## [What you need to do]
Scan the records below for lines with the word "computer", then state how many you find and nothing else.
··· Records shown
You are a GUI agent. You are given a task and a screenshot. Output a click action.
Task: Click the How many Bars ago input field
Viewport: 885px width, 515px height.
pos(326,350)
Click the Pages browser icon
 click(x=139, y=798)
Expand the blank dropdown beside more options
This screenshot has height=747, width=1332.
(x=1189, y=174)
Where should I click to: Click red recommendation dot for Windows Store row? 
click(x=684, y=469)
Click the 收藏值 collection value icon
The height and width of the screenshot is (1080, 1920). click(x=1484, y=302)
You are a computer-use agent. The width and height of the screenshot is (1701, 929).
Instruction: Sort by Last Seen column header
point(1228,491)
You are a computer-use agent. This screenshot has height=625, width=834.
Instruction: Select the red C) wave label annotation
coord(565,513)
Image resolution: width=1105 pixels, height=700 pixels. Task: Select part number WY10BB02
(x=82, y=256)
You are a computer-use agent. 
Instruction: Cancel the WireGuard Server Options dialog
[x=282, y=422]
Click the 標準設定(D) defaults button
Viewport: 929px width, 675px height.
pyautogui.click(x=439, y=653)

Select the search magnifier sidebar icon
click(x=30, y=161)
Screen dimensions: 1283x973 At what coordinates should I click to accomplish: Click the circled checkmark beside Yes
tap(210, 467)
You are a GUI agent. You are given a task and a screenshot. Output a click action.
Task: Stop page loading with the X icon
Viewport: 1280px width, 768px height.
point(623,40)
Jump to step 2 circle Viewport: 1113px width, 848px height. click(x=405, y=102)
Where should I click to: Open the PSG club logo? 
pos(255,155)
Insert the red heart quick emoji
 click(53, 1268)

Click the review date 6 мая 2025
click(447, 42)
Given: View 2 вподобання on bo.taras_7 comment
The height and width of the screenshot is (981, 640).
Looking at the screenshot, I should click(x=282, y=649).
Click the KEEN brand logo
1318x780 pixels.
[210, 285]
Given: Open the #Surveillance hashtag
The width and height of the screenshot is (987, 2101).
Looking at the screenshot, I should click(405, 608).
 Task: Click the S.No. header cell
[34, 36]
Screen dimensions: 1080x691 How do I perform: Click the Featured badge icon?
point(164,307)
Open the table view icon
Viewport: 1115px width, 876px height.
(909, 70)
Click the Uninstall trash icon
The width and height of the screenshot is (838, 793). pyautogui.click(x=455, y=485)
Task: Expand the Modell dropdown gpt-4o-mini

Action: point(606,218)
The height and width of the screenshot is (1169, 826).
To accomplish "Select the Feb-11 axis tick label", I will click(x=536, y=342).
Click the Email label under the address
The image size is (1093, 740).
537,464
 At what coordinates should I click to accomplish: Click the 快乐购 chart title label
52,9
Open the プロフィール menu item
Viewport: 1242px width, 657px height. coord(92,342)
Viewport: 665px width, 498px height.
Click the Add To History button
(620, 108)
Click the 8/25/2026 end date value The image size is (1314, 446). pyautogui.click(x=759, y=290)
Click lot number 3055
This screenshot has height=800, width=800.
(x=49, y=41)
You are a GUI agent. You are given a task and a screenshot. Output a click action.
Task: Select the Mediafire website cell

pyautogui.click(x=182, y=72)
······
## [Answer to this task]
3